Proteomic analysis was preformed on six fresh colorectal cancer tissues and paired normal colorectal mucosa by two-dimensional differential gel electrophoresis and matrix-assisted laser desorption/ionization-time of flight mass spectrometry. Two markedly down-regulated proteins among the proteins, of which the expressions were significantly decreased in colorectal cancer compared to normal mucosa, were confirmed by Western Blot in 12 colorectal cancers. Their relationship to carcinogenesis, cancer progression and pathological aspects of colorectal cancer were analyzed in 64 colorectal cancer and paired normal mucosa, 27 benign polyps, and 20 lymph node metastases by immunohistochemistry.
Two-dimensional differential gel electrophoresis analysis showed there were 2 protein spots, of which the average abundances decreased 3.62 and 3.76 fold in colorectal cancer compared to normal mucosa, respectively. They were identified by matrix-assisted laser desorption/ionization-time of flight mass spectrometry as carbonic anhydrase I and II (CAI and CAII). Validation by Western Blot in 12 colorectal cancers showed there were significantly different expressions of CAI and CAII between colorectal cancer and normal mucosa ( P = 0.002 and 0.027, respectively). Immunohistochemistry analysis indicated the expression of CAI and CAII was decreased from normal mucosa to benign polyps, and to colorectal cancer stepwise significantly (P <0.05). However, there were no differences in their expressions between lymph node metastasis and colorectal cancer (P >0.05). There were decreasing trends of CAI and CAII expressions from well to poor differentiation and from stage I or II to stage III or IV, but they were not statistically significant (P >0.05).

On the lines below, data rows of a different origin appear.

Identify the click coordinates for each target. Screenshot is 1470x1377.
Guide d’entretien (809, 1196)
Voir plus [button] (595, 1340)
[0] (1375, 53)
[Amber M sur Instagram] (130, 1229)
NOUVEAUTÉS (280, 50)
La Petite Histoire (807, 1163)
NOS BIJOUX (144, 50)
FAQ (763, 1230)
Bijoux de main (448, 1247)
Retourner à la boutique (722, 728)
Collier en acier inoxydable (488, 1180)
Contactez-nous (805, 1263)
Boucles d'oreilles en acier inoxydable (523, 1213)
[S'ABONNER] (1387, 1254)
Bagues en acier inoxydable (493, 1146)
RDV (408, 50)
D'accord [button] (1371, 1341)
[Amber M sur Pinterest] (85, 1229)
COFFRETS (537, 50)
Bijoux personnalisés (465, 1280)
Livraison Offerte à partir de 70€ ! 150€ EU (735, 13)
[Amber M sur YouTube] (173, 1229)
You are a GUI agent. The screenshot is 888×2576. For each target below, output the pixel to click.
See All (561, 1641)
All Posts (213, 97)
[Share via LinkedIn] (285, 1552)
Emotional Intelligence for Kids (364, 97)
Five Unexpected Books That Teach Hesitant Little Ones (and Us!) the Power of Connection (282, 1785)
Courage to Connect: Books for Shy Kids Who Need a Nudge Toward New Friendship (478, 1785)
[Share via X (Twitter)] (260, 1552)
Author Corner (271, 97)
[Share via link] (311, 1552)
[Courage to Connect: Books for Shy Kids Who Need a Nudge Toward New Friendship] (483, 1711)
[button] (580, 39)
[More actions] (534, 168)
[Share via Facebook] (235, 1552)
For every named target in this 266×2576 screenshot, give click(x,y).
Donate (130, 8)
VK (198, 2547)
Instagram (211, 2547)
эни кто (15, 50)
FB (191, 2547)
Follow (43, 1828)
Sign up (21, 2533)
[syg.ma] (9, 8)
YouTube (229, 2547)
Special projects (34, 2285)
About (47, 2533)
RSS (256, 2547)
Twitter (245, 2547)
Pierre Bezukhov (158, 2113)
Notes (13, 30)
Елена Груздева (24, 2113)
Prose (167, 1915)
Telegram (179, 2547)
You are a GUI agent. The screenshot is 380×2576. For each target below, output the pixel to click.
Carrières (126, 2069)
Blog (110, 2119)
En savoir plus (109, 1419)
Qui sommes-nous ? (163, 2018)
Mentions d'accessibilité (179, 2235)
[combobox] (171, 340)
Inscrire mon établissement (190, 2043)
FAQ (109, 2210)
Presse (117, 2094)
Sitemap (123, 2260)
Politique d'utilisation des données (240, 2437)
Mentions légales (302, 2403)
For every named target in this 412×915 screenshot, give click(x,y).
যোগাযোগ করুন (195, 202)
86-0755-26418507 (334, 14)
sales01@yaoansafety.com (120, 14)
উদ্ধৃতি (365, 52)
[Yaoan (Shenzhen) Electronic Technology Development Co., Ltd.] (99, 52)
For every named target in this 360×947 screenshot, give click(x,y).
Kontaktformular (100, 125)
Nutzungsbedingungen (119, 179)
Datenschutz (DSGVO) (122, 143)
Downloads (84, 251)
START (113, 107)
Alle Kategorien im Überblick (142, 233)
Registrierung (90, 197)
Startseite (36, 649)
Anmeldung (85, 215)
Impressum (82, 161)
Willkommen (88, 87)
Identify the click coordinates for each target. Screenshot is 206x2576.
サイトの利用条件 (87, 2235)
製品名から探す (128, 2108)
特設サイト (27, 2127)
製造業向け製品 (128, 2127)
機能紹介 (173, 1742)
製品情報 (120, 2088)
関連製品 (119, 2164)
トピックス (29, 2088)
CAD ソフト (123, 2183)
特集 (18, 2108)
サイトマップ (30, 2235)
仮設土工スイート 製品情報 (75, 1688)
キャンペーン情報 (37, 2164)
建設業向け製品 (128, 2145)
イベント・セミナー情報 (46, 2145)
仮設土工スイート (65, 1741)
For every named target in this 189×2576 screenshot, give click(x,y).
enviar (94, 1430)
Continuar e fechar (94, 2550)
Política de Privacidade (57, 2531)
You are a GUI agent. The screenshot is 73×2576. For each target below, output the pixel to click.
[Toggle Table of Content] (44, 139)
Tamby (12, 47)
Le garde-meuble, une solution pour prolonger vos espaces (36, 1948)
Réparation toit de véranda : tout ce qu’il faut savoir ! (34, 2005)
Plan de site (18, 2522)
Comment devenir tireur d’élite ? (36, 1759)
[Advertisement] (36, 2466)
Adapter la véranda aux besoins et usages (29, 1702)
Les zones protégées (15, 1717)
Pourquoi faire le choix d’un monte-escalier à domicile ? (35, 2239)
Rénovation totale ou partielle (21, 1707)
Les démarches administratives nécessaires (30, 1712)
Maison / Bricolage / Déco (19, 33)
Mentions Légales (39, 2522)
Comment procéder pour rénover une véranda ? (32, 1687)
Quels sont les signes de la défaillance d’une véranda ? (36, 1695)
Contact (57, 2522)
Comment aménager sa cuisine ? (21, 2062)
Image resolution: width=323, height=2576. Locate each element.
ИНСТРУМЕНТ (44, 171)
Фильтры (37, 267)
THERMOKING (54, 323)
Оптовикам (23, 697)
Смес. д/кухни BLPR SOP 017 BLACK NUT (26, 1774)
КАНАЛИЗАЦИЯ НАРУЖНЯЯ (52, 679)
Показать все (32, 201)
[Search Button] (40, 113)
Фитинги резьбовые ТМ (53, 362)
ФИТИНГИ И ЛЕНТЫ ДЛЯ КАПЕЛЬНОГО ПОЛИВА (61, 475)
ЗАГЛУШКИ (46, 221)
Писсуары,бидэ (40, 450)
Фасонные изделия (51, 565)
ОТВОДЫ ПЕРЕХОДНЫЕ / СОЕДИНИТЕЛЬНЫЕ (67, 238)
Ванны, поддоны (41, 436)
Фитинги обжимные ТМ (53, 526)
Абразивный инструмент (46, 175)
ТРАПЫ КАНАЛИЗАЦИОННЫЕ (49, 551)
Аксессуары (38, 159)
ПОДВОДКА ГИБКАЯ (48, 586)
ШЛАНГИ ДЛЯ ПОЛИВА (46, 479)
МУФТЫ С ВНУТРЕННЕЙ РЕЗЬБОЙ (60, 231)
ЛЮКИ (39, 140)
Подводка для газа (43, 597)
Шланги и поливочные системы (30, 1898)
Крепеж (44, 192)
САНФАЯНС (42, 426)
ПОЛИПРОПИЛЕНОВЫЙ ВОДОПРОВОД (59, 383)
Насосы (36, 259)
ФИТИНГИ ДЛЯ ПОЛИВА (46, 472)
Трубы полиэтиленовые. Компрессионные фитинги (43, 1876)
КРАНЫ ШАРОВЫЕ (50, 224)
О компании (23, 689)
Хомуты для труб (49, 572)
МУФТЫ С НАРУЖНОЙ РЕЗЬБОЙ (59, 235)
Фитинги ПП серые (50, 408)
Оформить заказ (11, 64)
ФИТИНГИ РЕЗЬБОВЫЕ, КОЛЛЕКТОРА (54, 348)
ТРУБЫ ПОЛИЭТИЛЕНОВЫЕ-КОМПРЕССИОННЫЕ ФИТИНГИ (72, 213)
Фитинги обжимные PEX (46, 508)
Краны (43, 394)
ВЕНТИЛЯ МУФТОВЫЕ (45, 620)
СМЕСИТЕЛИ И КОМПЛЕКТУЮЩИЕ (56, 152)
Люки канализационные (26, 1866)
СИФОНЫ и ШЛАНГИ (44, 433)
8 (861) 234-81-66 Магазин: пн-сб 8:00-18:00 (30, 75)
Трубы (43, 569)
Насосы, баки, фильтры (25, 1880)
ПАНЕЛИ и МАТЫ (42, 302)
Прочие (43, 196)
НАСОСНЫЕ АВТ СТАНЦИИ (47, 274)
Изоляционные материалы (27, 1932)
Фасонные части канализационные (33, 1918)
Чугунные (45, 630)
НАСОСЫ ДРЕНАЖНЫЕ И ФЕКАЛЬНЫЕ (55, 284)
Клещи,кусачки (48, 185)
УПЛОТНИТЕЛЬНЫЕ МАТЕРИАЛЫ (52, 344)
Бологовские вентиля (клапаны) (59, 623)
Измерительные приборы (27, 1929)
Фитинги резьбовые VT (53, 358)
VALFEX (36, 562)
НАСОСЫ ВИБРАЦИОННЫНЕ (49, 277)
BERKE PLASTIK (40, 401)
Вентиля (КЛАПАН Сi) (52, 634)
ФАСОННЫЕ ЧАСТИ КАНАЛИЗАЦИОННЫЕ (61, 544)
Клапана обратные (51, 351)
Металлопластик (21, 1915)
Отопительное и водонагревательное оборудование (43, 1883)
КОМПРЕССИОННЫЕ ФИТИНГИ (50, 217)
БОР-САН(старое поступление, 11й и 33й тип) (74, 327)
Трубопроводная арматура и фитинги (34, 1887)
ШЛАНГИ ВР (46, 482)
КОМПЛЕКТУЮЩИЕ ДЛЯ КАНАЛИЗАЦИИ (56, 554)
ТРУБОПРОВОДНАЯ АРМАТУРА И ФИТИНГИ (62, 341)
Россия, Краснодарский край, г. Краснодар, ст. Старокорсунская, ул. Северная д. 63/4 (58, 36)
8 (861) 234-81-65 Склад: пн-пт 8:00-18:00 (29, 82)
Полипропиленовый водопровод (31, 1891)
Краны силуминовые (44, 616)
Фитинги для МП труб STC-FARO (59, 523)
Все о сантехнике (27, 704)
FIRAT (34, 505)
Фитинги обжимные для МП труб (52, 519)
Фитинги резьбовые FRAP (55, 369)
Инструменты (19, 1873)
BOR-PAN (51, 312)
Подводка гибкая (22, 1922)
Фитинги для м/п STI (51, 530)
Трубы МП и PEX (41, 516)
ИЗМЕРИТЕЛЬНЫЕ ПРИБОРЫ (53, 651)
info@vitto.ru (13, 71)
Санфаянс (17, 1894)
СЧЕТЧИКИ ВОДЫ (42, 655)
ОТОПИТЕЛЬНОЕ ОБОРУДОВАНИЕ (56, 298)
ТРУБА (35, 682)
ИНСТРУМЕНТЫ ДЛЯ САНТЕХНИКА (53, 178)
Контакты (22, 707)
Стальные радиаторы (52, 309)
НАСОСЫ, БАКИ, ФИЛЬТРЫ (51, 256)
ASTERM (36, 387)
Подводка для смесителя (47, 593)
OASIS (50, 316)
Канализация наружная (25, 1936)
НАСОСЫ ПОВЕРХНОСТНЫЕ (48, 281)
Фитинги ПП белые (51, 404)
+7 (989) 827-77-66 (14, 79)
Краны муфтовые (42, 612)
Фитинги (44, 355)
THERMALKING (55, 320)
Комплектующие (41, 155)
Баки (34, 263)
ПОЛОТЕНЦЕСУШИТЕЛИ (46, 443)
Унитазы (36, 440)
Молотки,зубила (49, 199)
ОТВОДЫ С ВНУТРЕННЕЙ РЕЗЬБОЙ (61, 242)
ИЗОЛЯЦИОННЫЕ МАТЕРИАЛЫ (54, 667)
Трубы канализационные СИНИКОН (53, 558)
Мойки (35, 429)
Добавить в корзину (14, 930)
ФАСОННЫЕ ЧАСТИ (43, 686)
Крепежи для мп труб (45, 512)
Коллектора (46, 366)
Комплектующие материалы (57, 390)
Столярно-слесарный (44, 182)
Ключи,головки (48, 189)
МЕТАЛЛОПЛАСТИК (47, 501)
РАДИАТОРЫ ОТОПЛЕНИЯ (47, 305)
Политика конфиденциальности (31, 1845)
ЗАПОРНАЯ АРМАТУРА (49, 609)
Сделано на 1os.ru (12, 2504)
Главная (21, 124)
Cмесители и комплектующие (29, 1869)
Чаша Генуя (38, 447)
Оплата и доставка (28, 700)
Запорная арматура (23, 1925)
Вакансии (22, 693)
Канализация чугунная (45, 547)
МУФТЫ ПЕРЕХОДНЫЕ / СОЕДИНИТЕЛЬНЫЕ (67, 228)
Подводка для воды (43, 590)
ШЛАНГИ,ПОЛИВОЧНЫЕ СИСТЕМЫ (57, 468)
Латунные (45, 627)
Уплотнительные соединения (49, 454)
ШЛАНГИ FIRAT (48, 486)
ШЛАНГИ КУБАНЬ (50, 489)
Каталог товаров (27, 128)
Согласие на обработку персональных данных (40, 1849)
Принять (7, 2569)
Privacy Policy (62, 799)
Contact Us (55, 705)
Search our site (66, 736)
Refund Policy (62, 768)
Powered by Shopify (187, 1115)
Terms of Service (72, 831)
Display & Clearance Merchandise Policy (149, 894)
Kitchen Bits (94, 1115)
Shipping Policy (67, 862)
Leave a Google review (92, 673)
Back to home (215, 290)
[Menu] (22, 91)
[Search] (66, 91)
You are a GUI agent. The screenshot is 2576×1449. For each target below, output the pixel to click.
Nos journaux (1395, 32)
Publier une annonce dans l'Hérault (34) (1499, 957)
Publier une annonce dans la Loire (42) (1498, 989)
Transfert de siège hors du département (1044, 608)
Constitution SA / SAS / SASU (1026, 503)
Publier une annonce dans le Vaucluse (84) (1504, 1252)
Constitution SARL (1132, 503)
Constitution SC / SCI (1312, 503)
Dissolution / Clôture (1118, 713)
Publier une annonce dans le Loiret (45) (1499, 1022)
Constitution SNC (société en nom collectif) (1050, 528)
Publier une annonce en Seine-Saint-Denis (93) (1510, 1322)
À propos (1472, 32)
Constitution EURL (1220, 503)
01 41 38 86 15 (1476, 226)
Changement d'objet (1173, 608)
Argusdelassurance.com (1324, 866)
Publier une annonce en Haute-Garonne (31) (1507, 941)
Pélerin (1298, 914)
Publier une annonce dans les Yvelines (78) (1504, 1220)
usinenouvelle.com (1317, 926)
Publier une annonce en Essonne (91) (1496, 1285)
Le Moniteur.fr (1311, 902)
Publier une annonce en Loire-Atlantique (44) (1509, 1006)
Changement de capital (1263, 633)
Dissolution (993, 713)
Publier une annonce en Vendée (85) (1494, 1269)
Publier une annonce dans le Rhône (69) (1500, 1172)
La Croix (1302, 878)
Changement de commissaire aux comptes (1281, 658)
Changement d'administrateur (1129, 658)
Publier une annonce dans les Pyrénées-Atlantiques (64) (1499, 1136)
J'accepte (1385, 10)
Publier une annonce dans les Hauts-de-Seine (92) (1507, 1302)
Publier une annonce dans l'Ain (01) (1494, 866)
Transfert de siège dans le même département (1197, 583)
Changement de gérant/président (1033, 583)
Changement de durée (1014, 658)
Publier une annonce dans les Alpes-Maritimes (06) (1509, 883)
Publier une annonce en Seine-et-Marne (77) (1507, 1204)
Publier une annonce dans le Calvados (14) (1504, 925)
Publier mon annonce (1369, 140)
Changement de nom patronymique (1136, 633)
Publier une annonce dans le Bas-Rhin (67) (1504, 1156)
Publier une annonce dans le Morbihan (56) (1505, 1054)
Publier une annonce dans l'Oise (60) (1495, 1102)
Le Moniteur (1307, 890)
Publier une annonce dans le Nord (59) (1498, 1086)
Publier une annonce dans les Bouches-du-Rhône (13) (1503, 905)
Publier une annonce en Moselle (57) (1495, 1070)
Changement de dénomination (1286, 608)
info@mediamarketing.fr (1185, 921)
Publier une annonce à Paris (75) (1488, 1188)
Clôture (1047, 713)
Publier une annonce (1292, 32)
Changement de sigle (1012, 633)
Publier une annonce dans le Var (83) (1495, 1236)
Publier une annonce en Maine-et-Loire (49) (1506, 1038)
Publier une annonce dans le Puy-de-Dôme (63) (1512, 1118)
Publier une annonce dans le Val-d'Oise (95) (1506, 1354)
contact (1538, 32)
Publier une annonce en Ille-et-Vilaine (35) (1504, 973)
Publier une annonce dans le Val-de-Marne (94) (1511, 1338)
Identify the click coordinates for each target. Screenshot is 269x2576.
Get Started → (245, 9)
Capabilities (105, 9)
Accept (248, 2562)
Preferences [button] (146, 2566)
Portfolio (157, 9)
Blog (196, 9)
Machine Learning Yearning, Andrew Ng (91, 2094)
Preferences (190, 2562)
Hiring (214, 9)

CAI and CAII are necessary enzymes of the colorectum for their normal function. Down-regulations of CAI and CAII are early events of colorectum carcinogenesis. They have no correlations with lymph node metastasis.
本研究旨在筛选结直肠癌中显著下调的蛋白质,并分析它们与致癌作用、癌症进展及病理特征的关系。
采用二维差异凝胶电泳和基质辅助激光解吸/电离飞行时间质谱技术,对6例新鲜结直肠癌组织及其配对的正常结直肠黏膜进行蛋白质组学分析。在12例结直肠癌中,通过蛋白质免疫印迹法对其中2种在结直肠癌中表达明显低于正常黏膜的显著下调蛋白质进行验证。通过免疫组织化学方法,在64例结直肠癌及其配对的正常黏膜、27例良性息肉和20例淋巴结转移病例中,分析它们与结直肠癌的致癌作用,癌症进展及病理特征的关系。
二维差异凝胶电泳分析显示有2个蛋白点,其在结直肠癌中的平均丰度分别比正常黏膜降低了3.62倍和3.76倍。经基质辅助激光解吸/电离飞行时间质谱鉴定,它们分别为碳酸酐酶I和II(CAI和CAII)。蛋白质免疫印迹法在12例结直肠癌中的验证结果显示,CAI和CAII在结直肠癌和正常黏膜之间的表达存在显著差异(P值分别为0.002和0.027)。免疫组织化学分析表明,从正常黏膜到良性息肉再到结直肠癌,CAI和CAII的表达呈逐步显著下降(P<0.05)。然而,它们在淋巴结转移和结直肠癌中的表达没有差异(P>0.05)。从高分化到低分化以及从I期或II期到III期或IV期,CAI和CAII的表达呈下降趋势,但无统计学意义(P>0.05)。
CAI和CAII是结直肠正常功能所必需的酶。CAI和CAII的下调是结直肠癌发生的早期事件。它们与淋巴结转移无关。